It will be a lot easier to see what is going on if you benchmark the summation computation separately from importing the CSV file and converting it to a Tables.matrix.
julia> a = rand(Int,100,200);
julia> @btime process1($a);
7.625 μs (0 allocations: 0 bytes)
julia> @btime process2($a);
1.933 μs (0 allocations: 0 bytes)
process1 is slower because it has worse cache locality (worse spatial locality = less-consecutive access = poor cache-line utilization), because Matrix is column major (columns are contiguous).
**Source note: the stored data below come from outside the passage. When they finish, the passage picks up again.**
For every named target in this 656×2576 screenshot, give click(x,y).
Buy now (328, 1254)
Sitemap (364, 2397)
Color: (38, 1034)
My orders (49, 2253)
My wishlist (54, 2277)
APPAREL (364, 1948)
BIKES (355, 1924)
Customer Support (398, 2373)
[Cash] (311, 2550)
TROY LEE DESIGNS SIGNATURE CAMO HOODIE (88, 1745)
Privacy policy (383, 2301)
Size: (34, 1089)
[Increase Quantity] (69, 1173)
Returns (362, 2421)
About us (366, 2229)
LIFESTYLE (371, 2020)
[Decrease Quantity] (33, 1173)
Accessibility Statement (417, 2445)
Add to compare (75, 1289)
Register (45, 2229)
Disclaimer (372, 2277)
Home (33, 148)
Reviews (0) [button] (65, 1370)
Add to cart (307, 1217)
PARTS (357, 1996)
julia> @btime process3($a);
16.393 μs (100 allocations: 176.56 KiB)
julia> @btime process4($a);
21.190 μs (200 allocations: 175.00 KiB)
julia> @btime process5($a);
24.343 μs (2 allocations: 156.33 KiB)
These are much slower because a slice like sum(a[i, :]) creates a copy in Julia, so you are allocating little 1d arrays over and over. You can speed things up by using a view, e.g. by putting @views in front of your function declaration. If I do that for all three of these functions, then the allocations go away:
julia> @btime process3($a);
8.856 μs (0 allocations: 0 bytes)
julia> @btime process4($a);
3.696 μs (0 allocations: 0 bytes)
julia> @btime process5($a);
2.217 μs (0 allocations: 0 bytes)
and process4 is faster than process3 because of the above-mentioned spatial locality, while process5 is fastest because it calls an optimized sum routine on the whole array at once.
(Note also that the ::Matrix{Int} argument-type declaration is irrelevant for performance. You would get exactly the same performance if the argument type were not declared at all.)